Among the lines of the material, copy those that hold the string "checkbox".

=== Recorded information ===

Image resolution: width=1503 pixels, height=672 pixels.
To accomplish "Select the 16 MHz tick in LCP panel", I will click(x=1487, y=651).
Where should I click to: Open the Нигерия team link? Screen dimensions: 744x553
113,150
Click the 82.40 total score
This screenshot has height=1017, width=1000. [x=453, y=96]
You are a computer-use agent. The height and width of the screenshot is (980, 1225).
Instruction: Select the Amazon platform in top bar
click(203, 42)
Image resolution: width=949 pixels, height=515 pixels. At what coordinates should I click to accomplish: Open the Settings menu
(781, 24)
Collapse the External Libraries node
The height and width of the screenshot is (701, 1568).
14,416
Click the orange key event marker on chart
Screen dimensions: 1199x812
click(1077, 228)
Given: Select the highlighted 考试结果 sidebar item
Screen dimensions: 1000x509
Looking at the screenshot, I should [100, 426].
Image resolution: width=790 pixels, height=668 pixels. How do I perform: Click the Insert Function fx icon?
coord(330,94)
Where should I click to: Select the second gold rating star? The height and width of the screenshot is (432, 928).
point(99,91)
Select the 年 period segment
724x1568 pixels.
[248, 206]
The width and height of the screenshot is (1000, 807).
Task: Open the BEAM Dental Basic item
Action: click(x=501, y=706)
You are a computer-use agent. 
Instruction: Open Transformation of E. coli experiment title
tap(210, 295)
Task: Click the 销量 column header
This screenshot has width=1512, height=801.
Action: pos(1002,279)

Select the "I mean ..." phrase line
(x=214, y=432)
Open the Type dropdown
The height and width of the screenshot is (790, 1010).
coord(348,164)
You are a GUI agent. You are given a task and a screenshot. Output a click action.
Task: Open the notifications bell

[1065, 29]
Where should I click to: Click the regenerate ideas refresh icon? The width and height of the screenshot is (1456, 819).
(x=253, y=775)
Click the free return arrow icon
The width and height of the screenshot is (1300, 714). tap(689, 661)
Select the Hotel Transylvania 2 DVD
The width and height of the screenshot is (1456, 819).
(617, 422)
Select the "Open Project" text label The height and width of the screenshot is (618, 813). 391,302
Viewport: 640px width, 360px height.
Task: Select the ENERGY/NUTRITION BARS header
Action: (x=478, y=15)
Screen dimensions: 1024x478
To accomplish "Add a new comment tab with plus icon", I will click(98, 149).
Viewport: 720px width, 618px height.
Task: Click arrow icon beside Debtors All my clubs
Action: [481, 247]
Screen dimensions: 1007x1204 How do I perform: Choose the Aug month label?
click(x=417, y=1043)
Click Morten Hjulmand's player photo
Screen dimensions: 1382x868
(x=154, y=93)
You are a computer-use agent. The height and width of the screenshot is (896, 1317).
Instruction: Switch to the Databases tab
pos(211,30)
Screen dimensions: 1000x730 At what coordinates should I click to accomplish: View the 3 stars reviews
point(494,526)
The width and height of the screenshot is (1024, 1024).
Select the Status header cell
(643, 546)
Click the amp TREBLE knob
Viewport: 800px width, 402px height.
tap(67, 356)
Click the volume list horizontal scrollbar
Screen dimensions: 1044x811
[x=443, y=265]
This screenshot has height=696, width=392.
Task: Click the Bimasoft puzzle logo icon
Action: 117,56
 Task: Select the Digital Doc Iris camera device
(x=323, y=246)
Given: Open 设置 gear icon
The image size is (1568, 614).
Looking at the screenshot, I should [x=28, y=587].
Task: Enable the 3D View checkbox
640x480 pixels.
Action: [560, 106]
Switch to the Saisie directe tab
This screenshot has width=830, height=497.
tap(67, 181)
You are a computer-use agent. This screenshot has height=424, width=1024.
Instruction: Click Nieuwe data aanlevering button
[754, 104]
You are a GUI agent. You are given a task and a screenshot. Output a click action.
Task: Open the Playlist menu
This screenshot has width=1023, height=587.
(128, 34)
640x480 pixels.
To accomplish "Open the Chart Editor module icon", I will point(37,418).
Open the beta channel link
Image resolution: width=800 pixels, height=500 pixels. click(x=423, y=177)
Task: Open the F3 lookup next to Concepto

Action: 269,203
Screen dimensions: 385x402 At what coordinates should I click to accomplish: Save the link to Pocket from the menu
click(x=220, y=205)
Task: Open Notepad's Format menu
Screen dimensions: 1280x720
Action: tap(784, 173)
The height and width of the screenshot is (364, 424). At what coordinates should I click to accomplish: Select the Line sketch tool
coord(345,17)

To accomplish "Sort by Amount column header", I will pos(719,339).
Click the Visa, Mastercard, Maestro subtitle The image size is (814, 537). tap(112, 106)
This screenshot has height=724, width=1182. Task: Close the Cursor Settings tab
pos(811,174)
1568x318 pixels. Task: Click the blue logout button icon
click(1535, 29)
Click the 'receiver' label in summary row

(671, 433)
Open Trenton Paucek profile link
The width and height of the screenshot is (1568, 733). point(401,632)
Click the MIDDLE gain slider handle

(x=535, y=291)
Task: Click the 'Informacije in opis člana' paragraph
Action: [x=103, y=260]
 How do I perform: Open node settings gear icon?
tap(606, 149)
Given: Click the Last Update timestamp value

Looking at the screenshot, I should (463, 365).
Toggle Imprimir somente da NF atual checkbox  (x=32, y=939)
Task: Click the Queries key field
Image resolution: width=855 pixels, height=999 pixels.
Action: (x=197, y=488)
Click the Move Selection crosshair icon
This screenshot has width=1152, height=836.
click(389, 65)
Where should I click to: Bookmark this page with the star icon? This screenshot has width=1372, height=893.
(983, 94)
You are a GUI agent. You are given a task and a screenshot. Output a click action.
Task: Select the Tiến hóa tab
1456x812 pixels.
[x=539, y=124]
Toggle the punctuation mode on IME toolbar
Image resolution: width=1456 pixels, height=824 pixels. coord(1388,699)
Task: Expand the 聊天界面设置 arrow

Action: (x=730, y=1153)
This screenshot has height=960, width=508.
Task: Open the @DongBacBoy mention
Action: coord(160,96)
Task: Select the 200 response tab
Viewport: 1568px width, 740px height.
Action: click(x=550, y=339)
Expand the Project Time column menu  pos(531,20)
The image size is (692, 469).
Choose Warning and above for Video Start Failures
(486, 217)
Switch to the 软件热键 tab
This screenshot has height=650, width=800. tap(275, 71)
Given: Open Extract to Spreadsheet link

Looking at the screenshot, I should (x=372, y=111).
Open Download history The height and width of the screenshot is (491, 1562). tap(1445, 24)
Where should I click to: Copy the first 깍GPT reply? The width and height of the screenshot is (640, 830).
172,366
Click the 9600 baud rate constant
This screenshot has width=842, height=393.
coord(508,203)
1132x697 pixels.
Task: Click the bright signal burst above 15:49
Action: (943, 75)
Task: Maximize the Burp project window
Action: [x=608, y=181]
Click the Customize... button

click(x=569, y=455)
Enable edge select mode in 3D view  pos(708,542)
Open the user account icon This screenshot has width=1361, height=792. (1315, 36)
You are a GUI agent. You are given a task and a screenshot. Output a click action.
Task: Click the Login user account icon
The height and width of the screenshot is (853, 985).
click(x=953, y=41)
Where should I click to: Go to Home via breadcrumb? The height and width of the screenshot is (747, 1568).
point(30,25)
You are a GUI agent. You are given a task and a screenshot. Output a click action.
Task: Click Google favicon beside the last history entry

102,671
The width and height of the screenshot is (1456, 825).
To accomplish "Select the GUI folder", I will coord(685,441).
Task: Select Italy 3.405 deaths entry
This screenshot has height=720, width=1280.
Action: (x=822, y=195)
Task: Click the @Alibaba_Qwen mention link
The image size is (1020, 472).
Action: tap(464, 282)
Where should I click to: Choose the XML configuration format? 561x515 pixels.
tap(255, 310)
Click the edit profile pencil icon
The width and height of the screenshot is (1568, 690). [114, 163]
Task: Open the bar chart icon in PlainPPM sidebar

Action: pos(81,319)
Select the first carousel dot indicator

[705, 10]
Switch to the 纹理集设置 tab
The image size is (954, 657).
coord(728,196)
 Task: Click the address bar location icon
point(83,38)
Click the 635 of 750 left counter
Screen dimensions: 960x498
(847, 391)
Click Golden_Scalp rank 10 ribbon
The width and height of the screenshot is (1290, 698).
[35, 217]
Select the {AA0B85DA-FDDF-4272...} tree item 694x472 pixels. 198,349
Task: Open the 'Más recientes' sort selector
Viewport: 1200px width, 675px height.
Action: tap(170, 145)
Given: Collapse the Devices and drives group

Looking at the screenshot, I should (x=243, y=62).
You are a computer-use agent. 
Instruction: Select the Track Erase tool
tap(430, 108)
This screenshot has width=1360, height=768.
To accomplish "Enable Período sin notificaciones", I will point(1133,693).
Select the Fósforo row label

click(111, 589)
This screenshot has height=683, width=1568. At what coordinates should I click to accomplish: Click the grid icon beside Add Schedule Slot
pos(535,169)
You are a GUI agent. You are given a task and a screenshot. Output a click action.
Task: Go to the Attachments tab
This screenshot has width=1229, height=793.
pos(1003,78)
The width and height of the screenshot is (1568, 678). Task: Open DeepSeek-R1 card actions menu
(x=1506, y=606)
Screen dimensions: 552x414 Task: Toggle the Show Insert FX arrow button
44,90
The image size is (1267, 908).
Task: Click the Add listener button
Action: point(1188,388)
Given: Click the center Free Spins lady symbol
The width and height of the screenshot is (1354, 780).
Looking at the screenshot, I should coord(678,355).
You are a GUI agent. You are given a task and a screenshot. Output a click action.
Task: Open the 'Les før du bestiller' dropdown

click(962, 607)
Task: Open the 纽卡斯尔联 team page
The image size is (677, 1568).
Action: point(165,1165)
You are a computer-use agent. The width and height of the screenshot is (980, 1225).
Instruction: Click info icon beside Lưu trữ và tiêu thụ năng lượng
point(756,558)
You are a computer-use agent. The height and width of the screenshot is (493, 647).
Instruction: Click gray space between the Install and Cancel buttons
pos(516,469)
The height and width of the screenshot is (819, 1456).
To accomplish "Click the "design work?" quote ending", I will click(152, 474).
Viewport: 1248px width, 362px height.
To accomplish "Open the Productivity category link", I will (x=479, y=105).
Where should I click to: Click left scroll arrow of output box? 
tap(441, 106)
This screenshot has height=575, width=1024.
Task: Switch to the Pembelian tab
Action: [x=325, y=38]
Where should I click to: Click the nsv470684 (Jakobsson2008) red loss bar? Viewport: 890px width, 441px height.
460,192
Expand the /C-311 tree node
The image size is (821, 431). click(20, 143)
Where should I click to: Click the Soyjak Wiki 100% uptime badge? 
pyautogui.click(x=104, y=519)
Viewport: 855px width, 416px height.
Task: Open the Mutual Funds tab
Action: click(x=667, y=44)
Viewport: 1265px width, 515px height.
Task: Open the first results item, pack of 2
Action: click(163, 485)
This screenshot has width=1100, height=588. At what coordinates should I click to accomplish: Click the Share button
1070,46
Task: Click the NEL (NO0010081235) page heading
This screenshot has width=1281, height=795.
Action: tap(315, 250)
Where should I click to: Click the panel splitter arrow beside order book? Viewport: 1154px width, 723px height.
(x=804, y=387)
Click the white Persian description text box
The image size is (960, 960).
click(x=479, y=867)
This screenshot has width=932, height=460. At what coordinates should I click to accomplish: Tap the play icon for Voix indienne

===

◆ Task solution
Task: Enable the 3D View checkbox
Toggle Imprimir somente da NF atual checkbox  (x=32, y=939)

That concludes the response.